Des nourrissons de 3 mois allaités au sein présentent un taux plus élevé de colonisation par des lactobacilles oraux. L'éruption des dents fournit de nouvelles surfaces pour la colonisation microbienne et constitue un événement important dans la bouche de l’enfant. À l'âge de trois ans, le microbiote oral des enfants est déjà complexe, et le devient de plus en plus avec l’âge.
 
Quel rôle pour le microbiote buccodentaire ?
Le microbiote bucco-dentaire tient un rôle important dans le maintien d’une bonne santé orale et générale. Sa simple présence ans la bouche empêche la colonisation par les agents pathogènes. Etant donné que l’ensemble des surfaces de la bouche est colonisé par des bactéries, il reste peu de place pour la fixation des agents pathogènes.
 
Le déséquilibre du microbiote est responsable des deux pathologies bucco-dentaires les plus communes : la maladie carieuse et la gingivite. Ces pathologies sont causées par des bactéries pathogènes définies comme opportunistes ; à savoir qu’elles appartiennent au microbiote normal de la cavité buccale ne causant habituellement pas de maladie, mais pouvant devenir pathogènes quand l’équilibre du microbiote est rompu. On parle alors de dysbiose.
 
Les bactéries buccales peuvent facilement et fréquemment rejoindre la circulation sanguine en présence de pathologies parodontales ou de lésions carieuses non traitées. Ces bactériémies peuvent alors être la source d'endocardites infectieuses, de fragilisation de plaques d’athérome ou d'abcès au cerveau et au foie.
 
Le microbiote de la bouche a également une propriété intéressante sur le lien entre les nitrates et la santé cardiovasculaire. En effet, environ un quart du nitrate ingéré est renvoyé dans la bouche par un circuit entéro-salivaire. Les bactéries orales réduisent le nitrate en nitrite qui passe ensuite dans la circulation sanguine par absorption gastrique et est transformé en oxyde nitrique. L'oxyde nitrique est essentiel pour la santé vasculaire et aide à garder les vaisseaux sanguins souples. Il a également un effet anti-hypertenseur.
 
Aujourd’hui on observe un véritable engouement des scientifiques et médecins pour le microbiote qui est désormais intégré de plus en plus dans la prise en charge des patients et qui pourrait déboucher dans les cinq prochaines années sur de la médecine personnalisée.

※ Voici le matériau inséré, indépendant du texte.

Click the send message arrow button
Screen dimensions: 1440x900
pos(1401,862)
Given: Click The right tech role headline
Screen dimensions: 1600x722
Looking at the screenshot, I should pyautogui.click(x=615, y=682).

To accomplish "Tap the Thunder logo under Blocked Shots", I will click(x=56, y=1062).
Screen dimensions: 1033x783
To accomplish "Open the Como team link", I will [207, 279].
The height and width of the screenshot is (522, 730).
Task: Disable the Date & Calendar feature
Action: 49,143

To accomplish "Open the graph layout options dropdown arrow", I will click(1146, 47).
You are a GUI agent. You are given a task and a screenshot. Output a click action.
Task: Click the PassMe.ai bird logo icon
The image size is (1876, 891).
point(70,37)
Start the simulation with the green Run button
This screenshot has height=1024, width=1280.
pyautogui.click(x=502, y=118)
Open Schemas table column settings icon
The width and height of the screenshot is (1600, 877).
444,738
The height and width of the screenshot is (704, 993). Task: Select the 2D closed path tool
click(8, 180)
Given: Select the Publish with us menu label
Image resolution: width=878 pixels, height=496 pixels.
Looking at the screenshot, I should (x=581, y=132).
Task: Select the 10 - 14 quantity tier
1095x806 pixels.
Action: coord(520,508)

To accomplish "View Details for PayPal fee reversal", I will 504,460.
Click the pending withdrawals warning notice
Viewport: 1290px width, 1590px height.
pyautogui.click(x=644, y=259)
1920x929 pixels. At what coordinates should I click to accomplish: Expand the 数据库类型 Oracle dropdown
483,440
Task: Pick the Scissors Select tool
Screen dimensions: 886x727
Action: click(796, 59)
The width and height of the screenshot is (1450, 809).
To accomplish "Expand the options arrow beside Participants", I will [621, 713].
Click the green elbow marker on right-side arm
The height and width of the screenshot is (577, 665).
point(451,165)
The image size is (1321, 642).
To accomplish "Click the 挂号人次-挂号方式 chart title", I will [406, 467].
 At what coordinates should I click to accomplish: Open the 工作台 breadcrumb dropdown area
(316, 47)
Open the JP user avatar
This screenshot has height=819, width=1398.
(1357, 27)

Ces stratégies seraient essentiellement basées sur le rééquilibrage des dysbioses par différentes techniques basées sur des probiotiques, des prébiotiques ou encore des combinaisons des deux.
 
Des liens avec le microbiote intestinal ?
Leur composition diffère par leur taux d’acidité. On retrouve certains microorganismes en commun. A commencer par Helicobacter pylori, une bactérie mise en cause dans les ulcères gastriques. Ainsi, il a été montré que si on ne l’éradiquait pas de la bouche, on favoriserait les récidives des problèmes digestifs.
 
Les résultats d'une nouvelle étude de l'Université Waseda, au Japon, parue dans Science en 2018, ont révélé que certaines bactéries buccales peuvent migrer jusqu’à l’intestin, s’y établir et perturber l’équilibre du microbiote intestinal, favorisant même le développement de maladies intestinales chroniques.
 
Préserver son microbiote buccal
Le brossage soigneux quotidien des dents favorise un milieu sain à condition de veiller à changer régulièrement sa brosse à dents. L’arrêt du tabac et la diminution de la consommation d’alcool sont bénéfiques car les composants de la cigarette et l’alcool favorisent la prolifération de mauvaises bactéries.
 
L’alimentation joue un rôle capital : plus elle est sucrée, plus elle apporte de la nourriture aux germes délétères. Le chirurgien-dentiste peut être amené à conseiller une supplémentation en probiotiques et des dentifrices favorisant les défenses salivaires pour les personnes qui souffrent de maladies parondontales chroniques.